Selected text
Freedom of technology

Black Unicorn unicorn at
Tue Oct 4 20:19:41 PDT 1994

John E. Kreznar scripsit
> Crim Tideson writes:
> > > That being said let it be known that I consider the following as a
> > > "Cypherpunk victory."
> > >
> > > 1.  Complete freedom of technology, particularly encryption technology,
> >                ^^^^^^^^^^^^^^^^^^^^^
> > > regulated only by market forces.  This implies the lack of import/export
> > > restrictions, and a complete absence of projects designed to limit
> >                                ^^^^^^^^^^^^^^^^^^^^^^^^^^^^^^^^^^^^^
> > > technology, or to standardize it for nefarious ends like Clipper.
> >   ^^^^^^^^^^
> > I think you overgeneralize.  No limits on toxic waste incinerators,
> > low-mileage automobiles, unsafe medical devices, genetically tampered
> > food, or nuclear reactors?  "Market forces" in such cases positively
> > encourage dangerous technology (e.g. incinerators are superficially
> > cheap) or are marked by their inability to distinguish the good from the
> > crap (e.g. medical devices).
> Who decides what's good and what's crap?
> Let me see if I understand.  Are you advocating that personal choice in
> medical devices, food, etc., be supplanted by government dictate?
> Do you understand that in many cases, a person is interested in strong
> cryptography just so that she can make her own choices in such matters,
> free of interference by a do-gooder who thinks he knows better than she?
> That she sees crypto as a way to defend against him (e.g. by buying
> ``unsafe medical devices'' through BlackNet)?

[Collection entries]
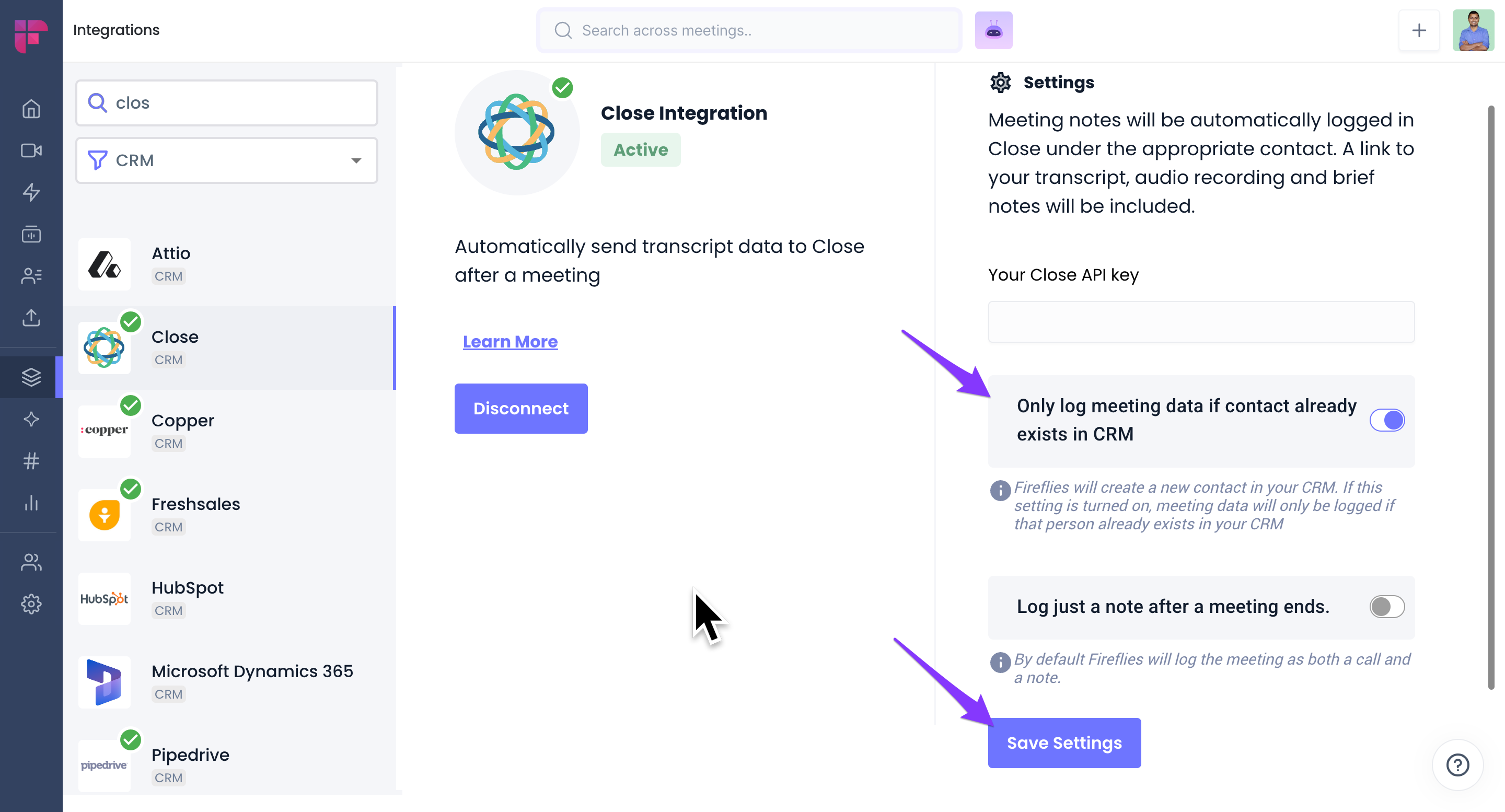Open the user profile avatar menu
The width and height of the screenshot is (1505, 812).
[1473, 30]
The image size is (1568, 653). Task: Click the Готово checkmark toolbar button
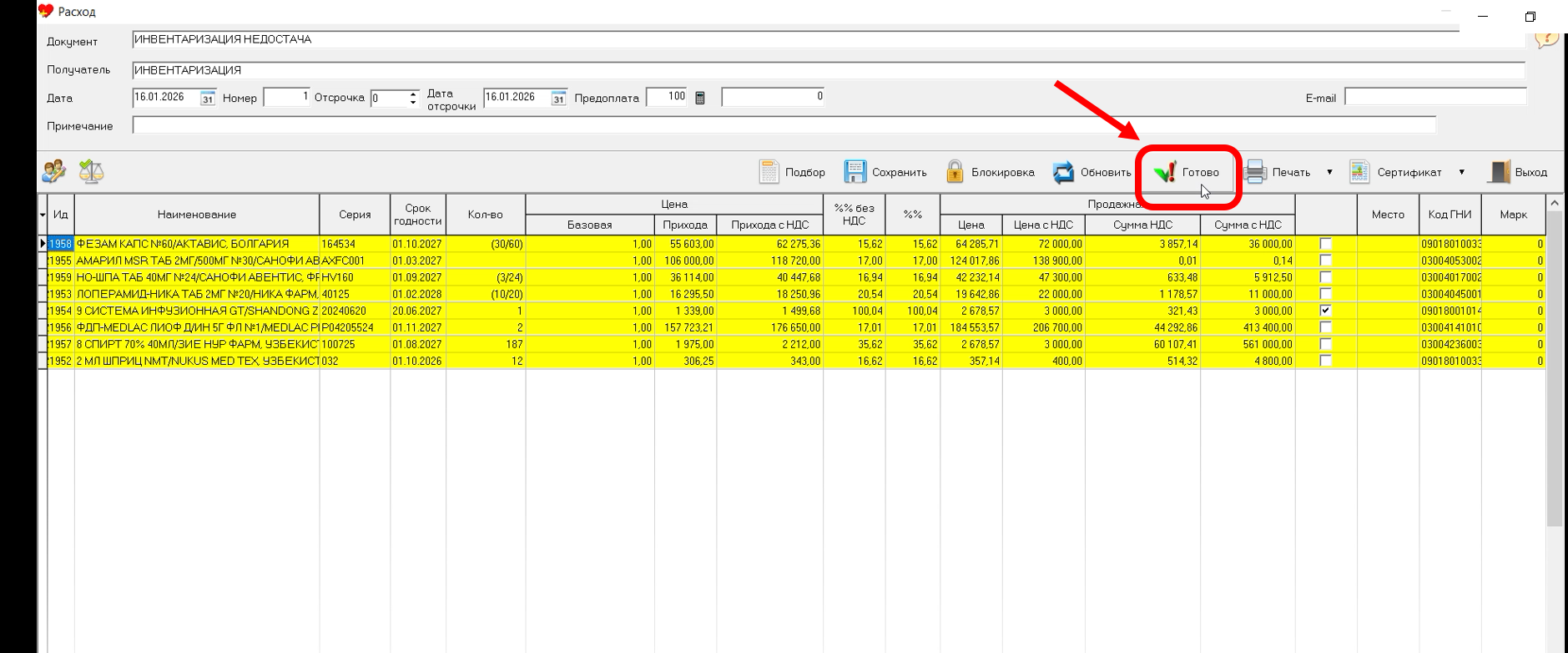click(x=1187, y=173)
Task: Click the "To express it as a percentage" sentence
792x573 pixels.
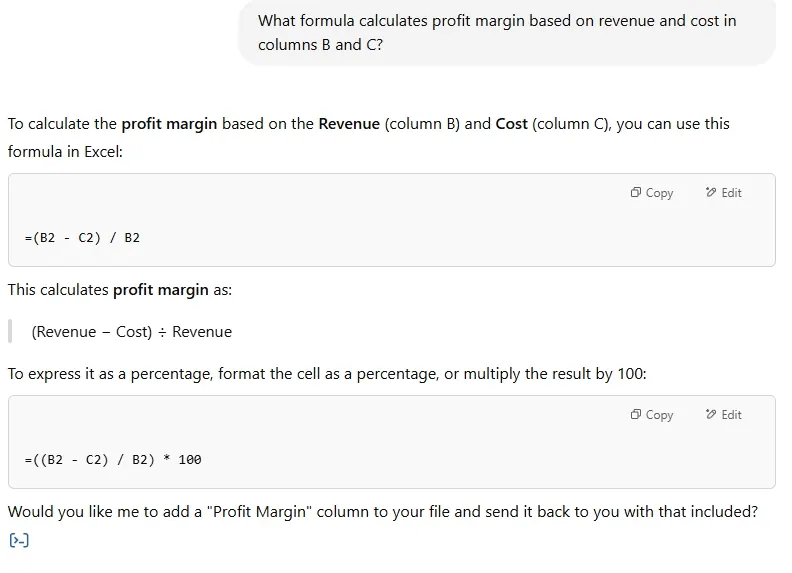Action: point(327,374)
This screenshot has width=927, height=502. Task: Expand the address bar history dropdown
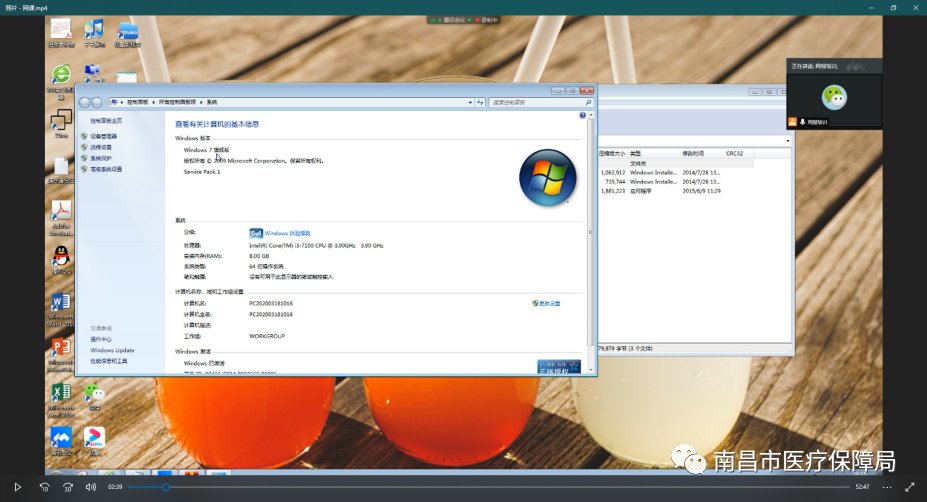[470, 102]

The problem
In the post on freedom of technology, which technologies does the question beginning "No limits on" list?

Finished exercise
- toxic waste incinerators
- low-mileage automobiles
- unsafe medical devices
- genetically tampered food
- nuclear reactors